Friday, June 18, 2010


I got to thinking the other day about how, while I'm not living the life I wanted to or expected to be living, I also probably wouldn't have gotten what I wanted even if T hadn't died, at least specifically around shared parenting and balanced personal time. Sure, it's an old story, and just about all women struggle with it. I would do well to remember, when I fantasize about other women's happy, intact families, that I would probably still have had a lot of weekend time with just me and B. T was a very active dad to his son D, which I was very much in favor of. I was proud of his dedication and commitment, and pleased to support him. Except when I wasn't... because there were occasions when I resented the time he spent on D, away from me and B. He mentioned once that it wasn't really fair -- if D were our child, instead of just his, he would be getting all sorts of brownie points from me for coaching basketball and baseball, going on cub scout camp-outs, taking D to birthday parties, and the like. Instead, as much as I wanted to be gracious and generous, it sometimes felt like he parented D and I parented B, and I didn't like it. In the very early days after B was born, I felt like we started developing a family identity, but somehow the coming and going of D (we had him every other weekday, and every other weekend) diluted the sense of wholeness, the sense of all being focused on the same thing together.

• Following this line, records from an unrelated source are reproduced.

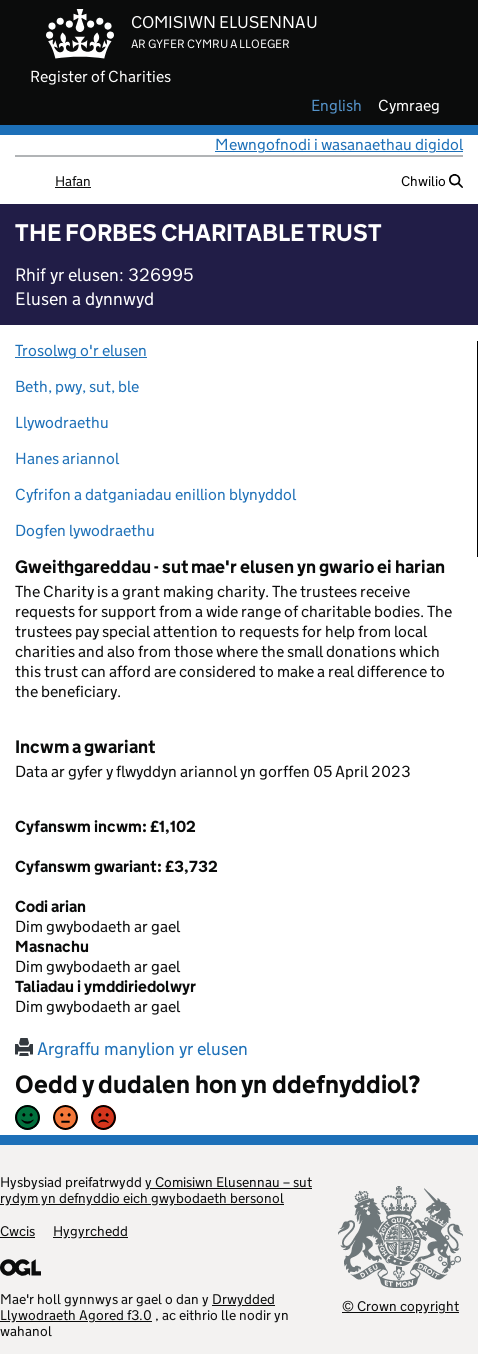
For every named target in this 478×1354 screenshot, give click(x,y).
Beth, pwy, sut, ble (77, 386)
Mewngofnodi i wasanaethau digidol (339, 144)
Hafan (73, 181)
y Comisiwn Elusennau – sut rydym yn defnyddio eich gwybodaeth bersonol (156, 1190)
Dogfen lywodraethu (85, 530)
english (336, 106)
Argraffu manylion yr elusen (131, 1049)
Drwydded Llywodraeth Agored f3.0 (137, 1307)
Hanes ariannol (67, 458)
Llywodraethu (62, 422)
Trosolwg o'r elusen (81, 350)
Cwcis (17, 1231)
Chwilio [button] (432, 181)
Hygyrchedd (90, 1231)
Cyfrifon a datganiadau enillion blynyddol (155, 494)
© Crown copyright (400, 1305)
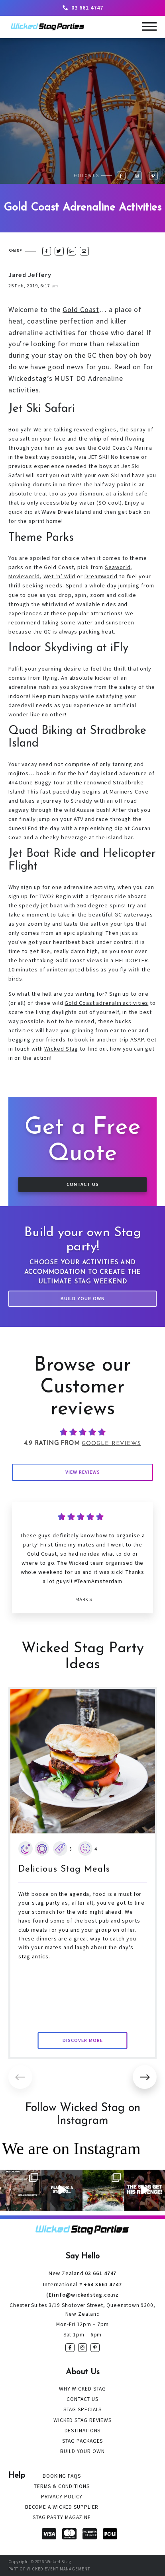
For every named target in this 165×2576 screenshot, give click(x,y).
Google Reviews (111, 1444)
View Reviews (82, 1472)
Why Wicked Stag (82, 2388)
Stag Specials (82, 2409)
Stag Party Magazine (62, 2517)
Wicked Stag (61, 1048)
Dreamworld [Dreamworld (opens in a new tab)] (101, 576)
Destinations (83, 2430)
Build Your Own (83, 1298)
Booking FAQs (62, 2476)
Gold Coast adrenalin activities (106, 1002)
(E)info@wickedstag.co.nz (82, 2294)
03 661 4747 (82, 7)
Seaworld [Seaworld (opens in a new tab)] (117, 567)
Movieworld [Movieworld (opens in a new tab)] (24, 576)
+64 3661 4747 (82, 2284)
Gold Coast (81, 309)
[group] (82, 1873)
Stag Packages (82, 2441)
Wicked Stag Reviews (82, 2420)
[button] (145, 2077)
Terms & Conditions (61, 2486)
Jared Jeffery (29, 275)
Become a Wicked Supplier (62, 2507)
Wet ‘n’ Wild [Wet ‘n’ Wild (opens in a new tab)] (59, 576)
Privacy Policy (62, 2496)
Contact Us (83, 1184)
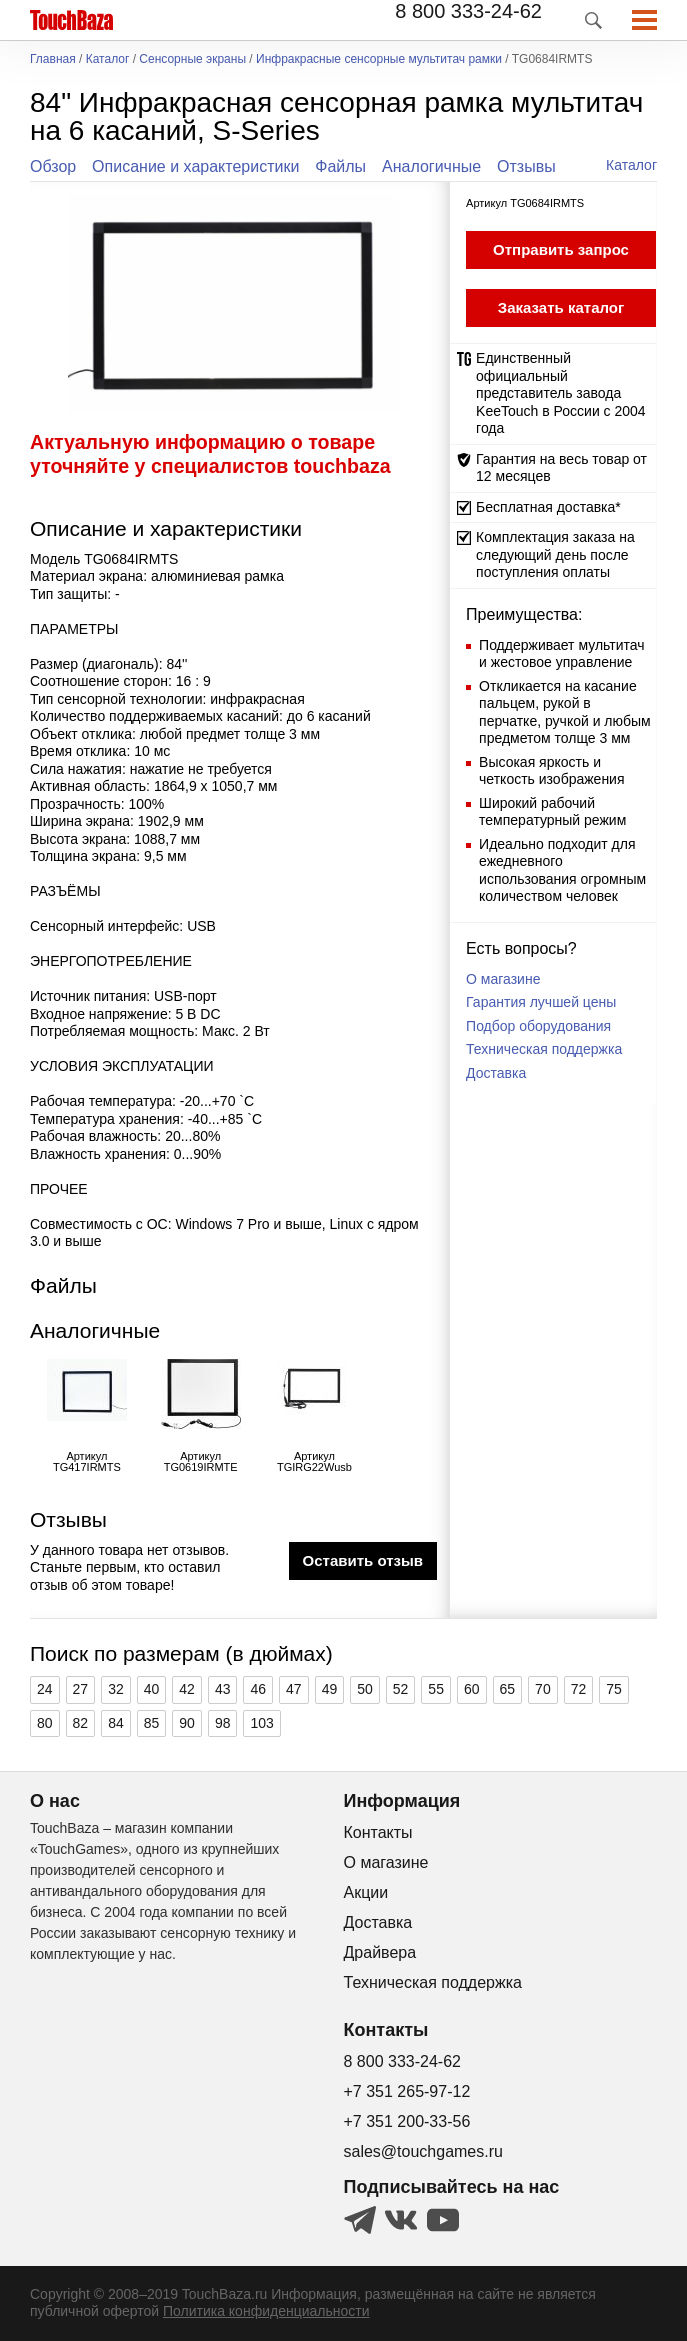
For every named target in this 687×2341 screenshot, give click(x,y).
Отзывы (526, 166)
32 (116, 1689)
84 (116, 1723)
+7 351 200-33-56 (407, 2121)
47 (294, 1689)
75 (614, 1689)
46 (258, 1689)
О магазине (503, 979)
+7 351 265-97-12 (407, 2091)
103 (261, 1723)
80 (45, 1723)
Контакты (378, 1832)
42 (187, 1689)
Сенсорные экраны (192, 59)
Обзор (53, 166)
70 (543, 1689)
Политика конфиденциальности (266, 2311)
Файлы (340, 166)
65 (508, 1689)
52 (401, 1689)
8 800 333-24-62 (468, 11)
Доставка (496, 1073)
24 (45, 1689)
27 (81, 1689)
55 (436, 1689)
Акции (366, 1892)
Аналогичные (431, 166)
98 (223, 1723)
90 (187, 1723)
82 (81, 1723)
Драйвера (380, 1952)
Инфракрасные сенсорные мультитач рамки (379, 59)
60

It also meant that often enough, on the weekend, T would be off coaching, or camping, and I would be home alone with B. Or at a mom's group play date -- I belonged to several because having company in the new world of parenting ended up being very important to me. And when we vacationed, it was the four of us. Other than those very early days and weeks when T was a very hands-on, equal partner in figuring out the newborn stuff, I don't remember much that involved just the three of us. Maybe things would have changed as B grew, and D's needs evolved as well, and again, I wouldn't have wanted T to have been a less involved parent. I guess it seemed to me at the time that he was more involved with D than with B, because he counted on me to carry the load with B, and as a much older child, D's needs were more time-consuming, or at least time-specific.

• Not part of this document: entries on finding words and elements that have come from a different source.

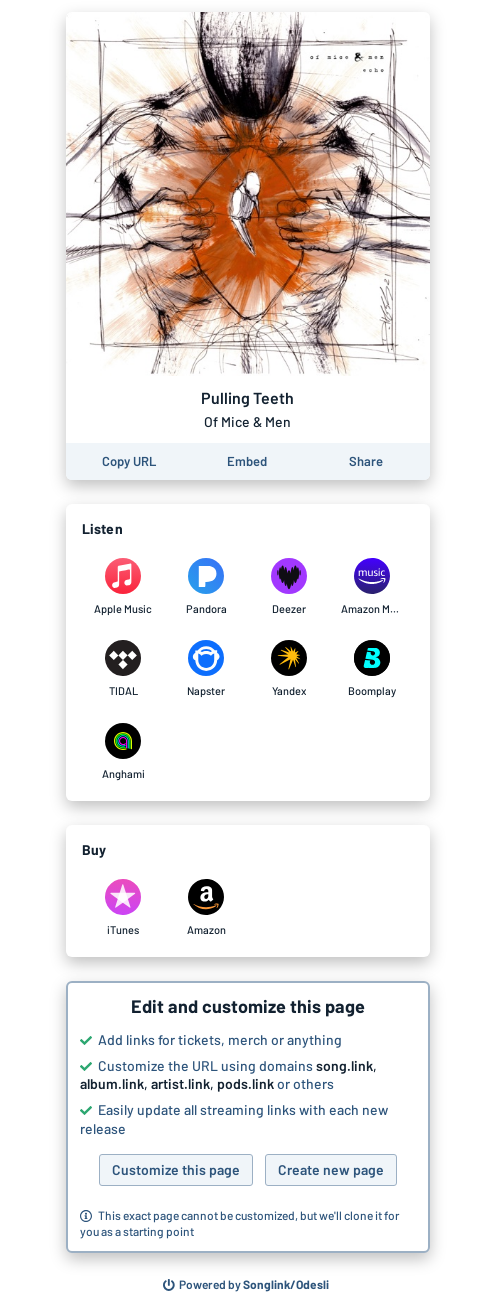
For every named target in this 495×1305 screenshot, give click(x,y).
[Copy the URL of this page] (129, 461)
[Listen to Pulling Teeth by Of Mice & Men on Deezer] (289, 587)
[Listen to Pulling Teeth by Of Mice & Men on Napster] (206, 669)
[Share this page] (366, 461)
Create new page (331, 1169)
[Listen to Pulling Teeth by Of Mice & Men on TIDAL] (123, 669)
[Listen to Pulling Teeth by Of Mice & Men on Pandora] (206, 587)
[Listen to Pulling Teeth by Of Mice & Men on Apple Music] (123, 587)
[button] (248, 1117)
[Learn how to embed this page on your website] (247, 461)
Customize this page (176, 1169)
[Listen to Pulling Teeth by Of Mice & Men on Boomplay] (372, 669)
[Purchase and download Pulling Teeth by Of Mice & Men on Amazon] (206, 908)
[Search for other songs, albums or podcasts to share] (246, 1285)
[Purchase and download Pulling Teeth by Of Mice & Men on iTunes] (123, 908)
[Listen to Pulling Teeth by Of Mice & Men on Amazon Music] (372, 587)
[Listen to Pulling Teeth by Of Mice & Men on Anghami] (123, 752)
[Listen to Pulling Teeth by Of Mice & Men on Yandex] (289, 669)
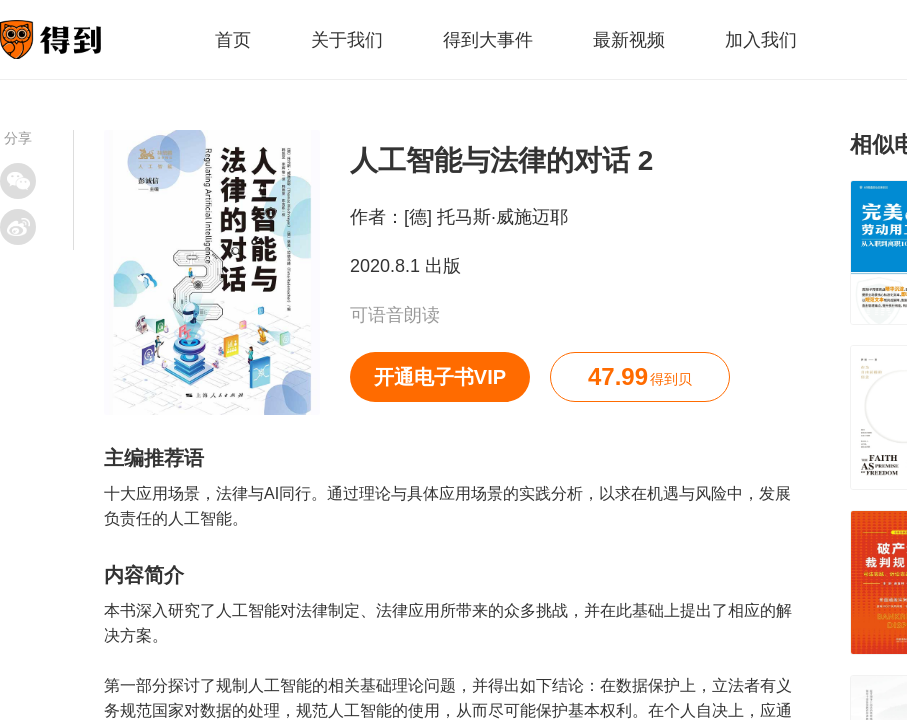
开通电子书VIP (440, 377)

I raised the issue not long before T died. I felt a little petty doing so, because I was asking T to be more of an equal partner knowing that he had a whole additional responsibility in D. Maybe if I hadn't felt somewhat under-appreciated by T in general, I would have had more capacity to be OK with the lopsided situation. However, after that conversation, T started getting up in the mornings while I was showering to start B's morning routine. I would take over, usually during or just after the diaper change. It was a small thing, but it helped. I don't know what would have helped with the weekend situation; and it doesn't matter now.

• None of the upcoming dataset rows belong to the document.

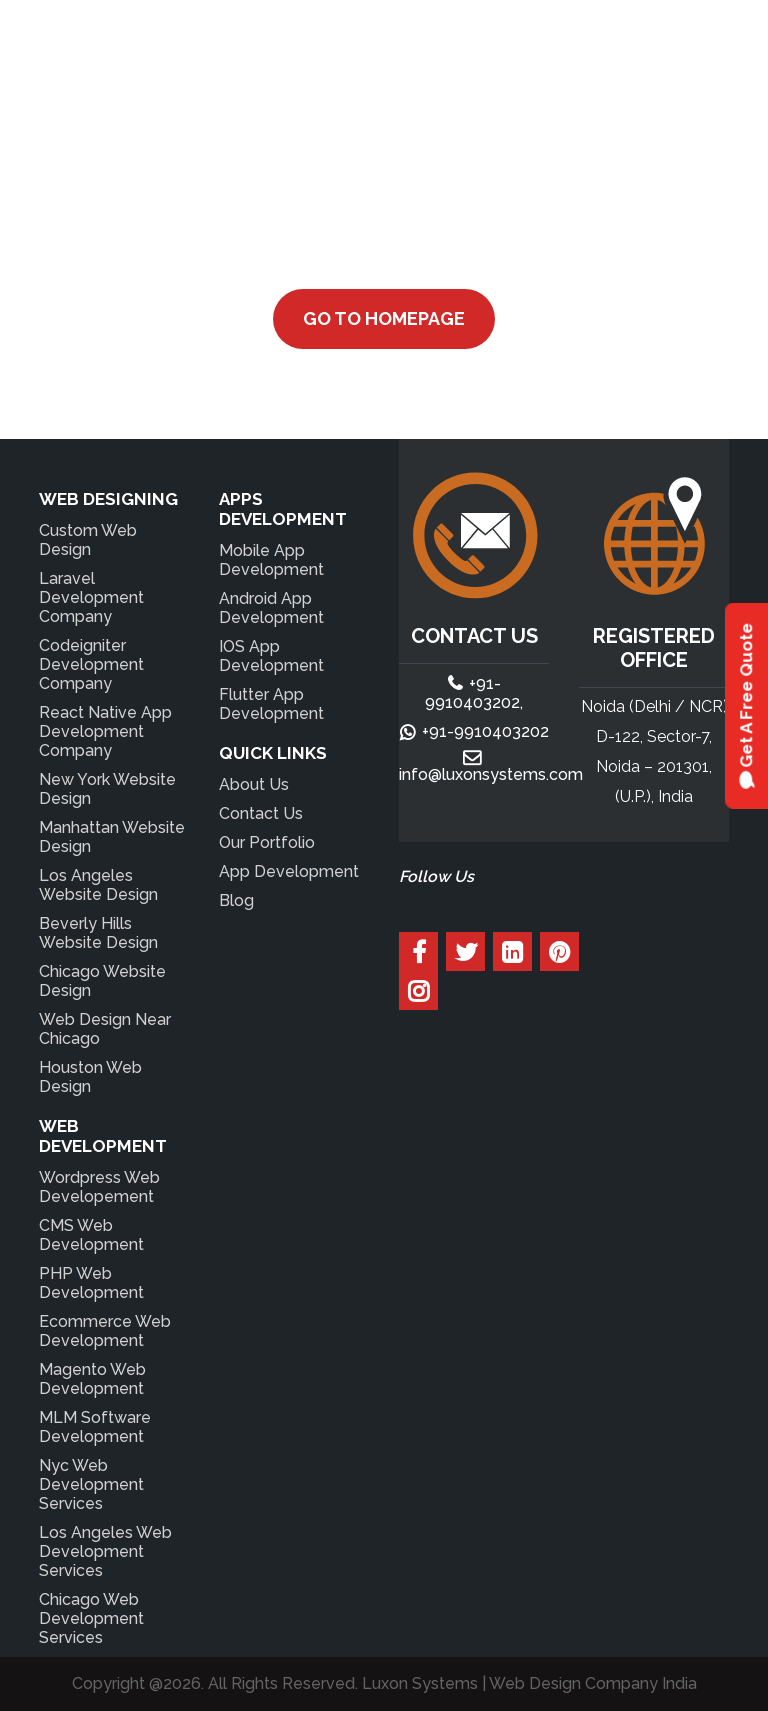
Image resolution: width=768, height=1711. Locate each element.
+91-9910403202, (474, 693)
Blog (236, 900)
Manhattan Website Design (112, 837)
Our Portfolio (267, 842)
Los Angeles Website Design (98, 885)
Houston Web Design (90, 1077)
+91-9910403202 (485, 731)
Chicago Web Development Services (91, 1618)
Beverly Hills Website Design (98, 933)
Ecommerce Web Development (105, 1331)
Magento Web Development (92, 1379)
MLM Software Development (95, 1427)
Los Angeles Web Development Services (105, 1551)
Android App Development (271, 608)
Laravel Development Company (91, 597)
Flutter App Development (271, 704)
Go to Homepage (384, 318)
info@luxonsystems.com (491, 774)
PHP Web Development (91, 1283)
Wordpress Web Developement (99, 1187)
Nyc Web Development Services (91, 1484)
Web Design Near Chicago (105, 1029)
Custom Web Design (88, 540)
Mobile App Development (271, 560)
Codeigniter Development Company (91, 664)
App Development (289, 871)
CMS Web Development (91, 1235)
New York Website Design (107, 789)
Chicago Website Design (102, 981)
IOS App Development (271, 656)
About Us (254, 784)
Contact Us (261, 813)
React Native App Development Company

But I do recognize that some of my grief is in recognition of what I didn't have, along side the pain of losing what I did have.

1 comment:

  1. I get where you are coming from. In our case, my husband co-owned the family farm and spent many, many weekends there while I held the fort .... and the kids.
    It was only last week when I was moaning to a workmate about having to take the kids to the school fete AGAIN by myself and she said "you know, you've really always done these things by yourself anyway, so it's not that much differnt". Much as I hate to say it, she was right.